Now entering the last year of his two terms in the Oval Office, President George W. Bush also has been similarly tempted.

Secretary of State Condoleezza Rice has announced the United States will hold an international conference next month in Annapolis, Maryland, with the purpose of establishing a Palestinian state.

The history of such conferences is contrary to the promise of bringing an end to the Arab-Israeli dispute in the Middle East.

President Anwar Sadat of Egypt, recognizing the futility of such gatherings, nixed President Jimmy Carter’s idea of an international Middle East conference in Geneva by going to Jerusalem in November 1977. There he engaged directly with prime minister Menachem Begin of Israel to reach an accord between their two states.

It is apparent that calling for an international conference on the Middle East to broker final settlement between Israelis and Palestinians is a default position of the American administrations when all the antecedent efforts have failed.

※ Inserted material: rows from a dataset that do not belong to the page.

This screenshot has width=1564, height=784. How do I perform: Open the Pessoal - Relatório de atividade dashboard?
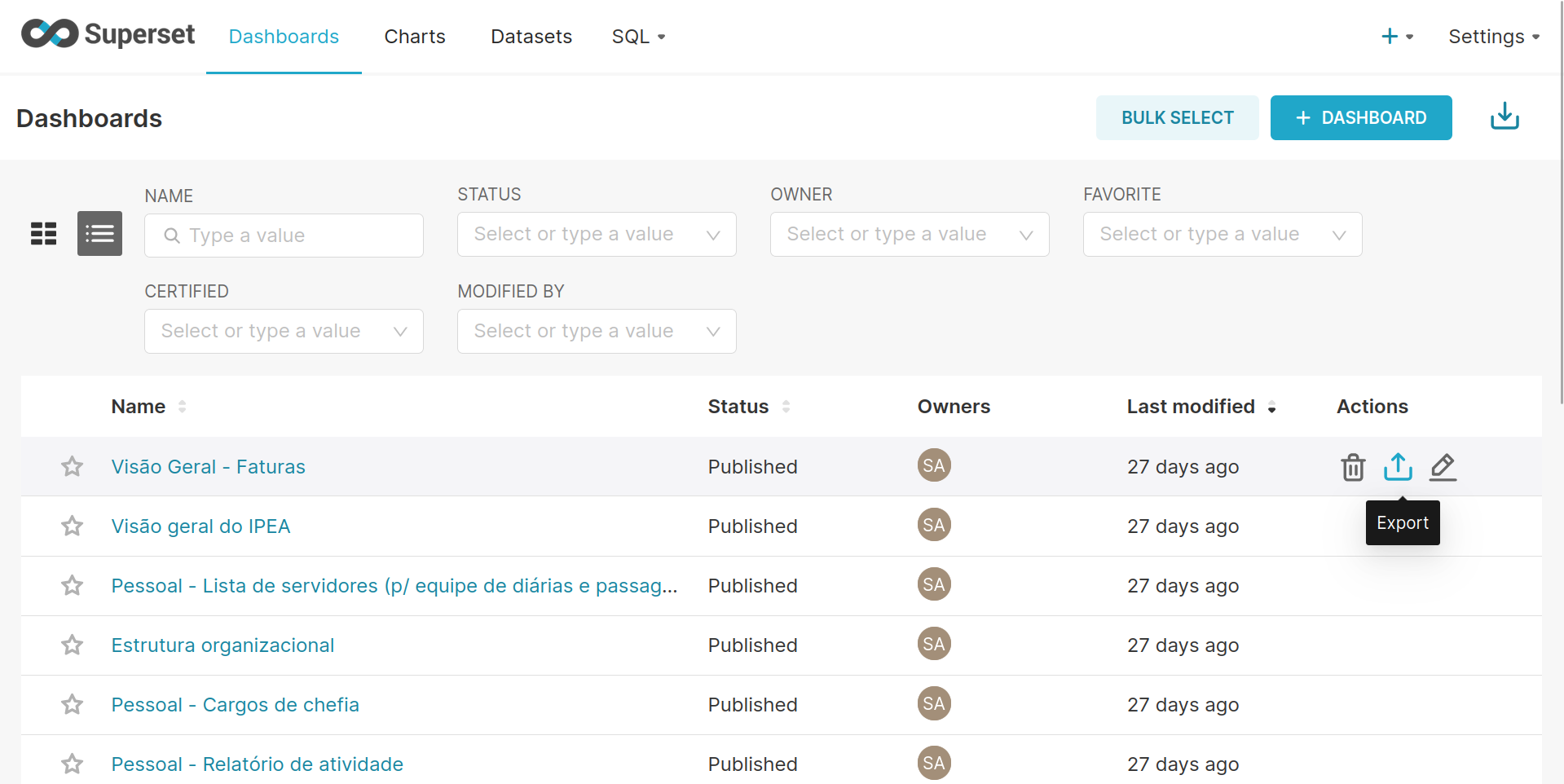[257, 764]
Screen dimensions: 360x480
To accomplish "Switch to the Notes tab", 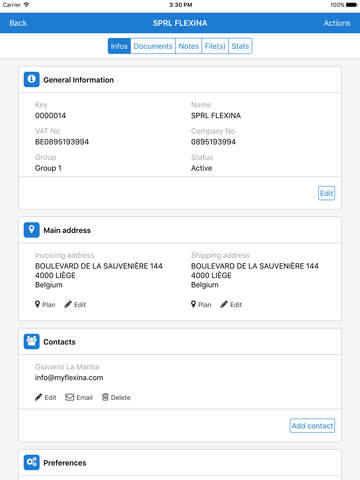I will (x=189, y=46).
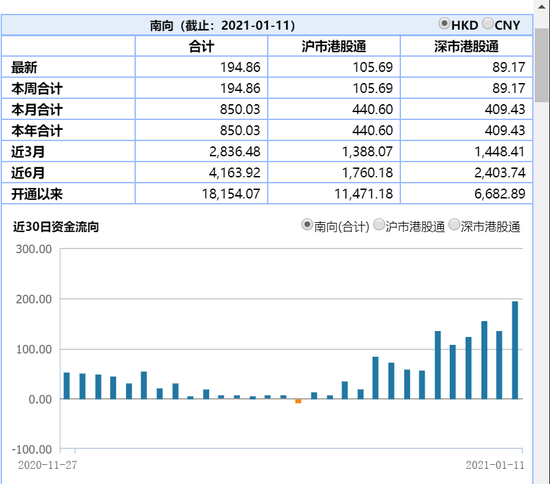Click the orange negative bar in chart
Screen dimensions: 550x484
(298, 401)
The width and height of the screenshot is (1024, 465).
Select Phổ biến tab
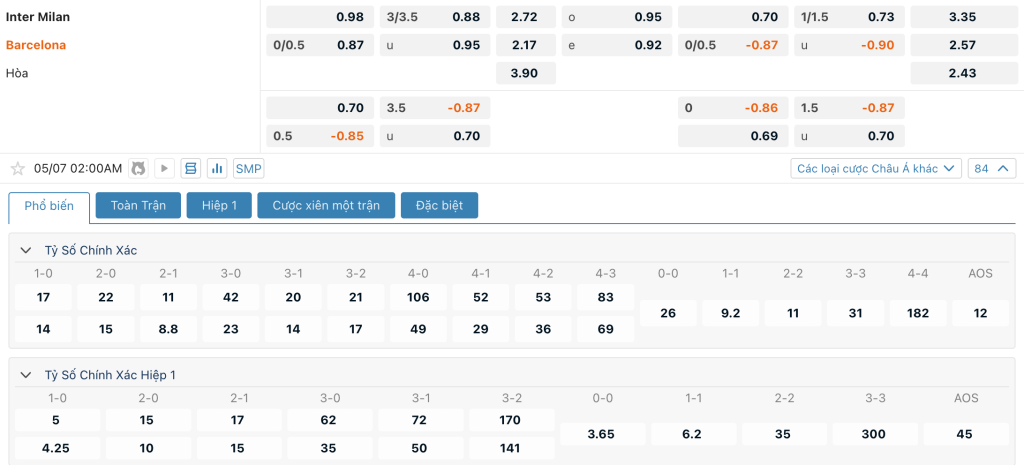point(49,206)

American administrations unfailingly have felt the obligation of being fair brokers between Arabs and Jews since William Rogers, the secretary of state in the Nixon administration, floated the idea of a comprehensive peace plan in 1969.

President Bill Clinton fruitlessly invested a great amount of his time—even into the last weeks of his term in office—to broker the final agreement between Yasser Arafat, the Palestinian leader, and Ehud Barak, the Israeli prime minister.

President Bush became the first American leader to openly call for a Palestinian state when he presented a timetable and clearly stated plan for Palestinians to follow in reaching their goal.

But the truth of the matter is that there is nothing to broker when one party, the Palestinians and their Arab-Muslim financiers and supporters, remains committed to the destruction of the other party, the Israelis.

Instead of another international conference the Americans would do better in accepting the obvious—that a Palestinian state exists, and it is called Jordan with its population being overwhelmingly Palestinian.

Another Arab state squeezed on American insistence between the River Jordan and the Mediterranean—its population hostile to the West and readily embracing every passing totalitarian ideology in its declared aim of harming Jews and destroying Israel—instead of being a recipe for any final settlement, will be the source of unremitting conflict in the region and terrorism beyond.

Moreover, Palestinians killing each other while continuing to be supportive of terrorism—in addition to the appalling record of Arab-Muslim regimes disregarding human rights and respect for minorities—make them undeserving of the amount of attention provided by American administrations in contrast to the level of American support extended to the equal, if not more deserving, claims of the people suffering in Darfur, Burma, Tibet and Zimbabwe. Diplomacy not infrequently is trading politely in falsehood.

It is time for Americans to politely tell the truth and end the charade of demanding Israeli concessions for Arab-Muslim doublespeak where “peace” means, as Arafat explained to his people, temporary truce in the war for “liberating” all of Palestine which includes Israel.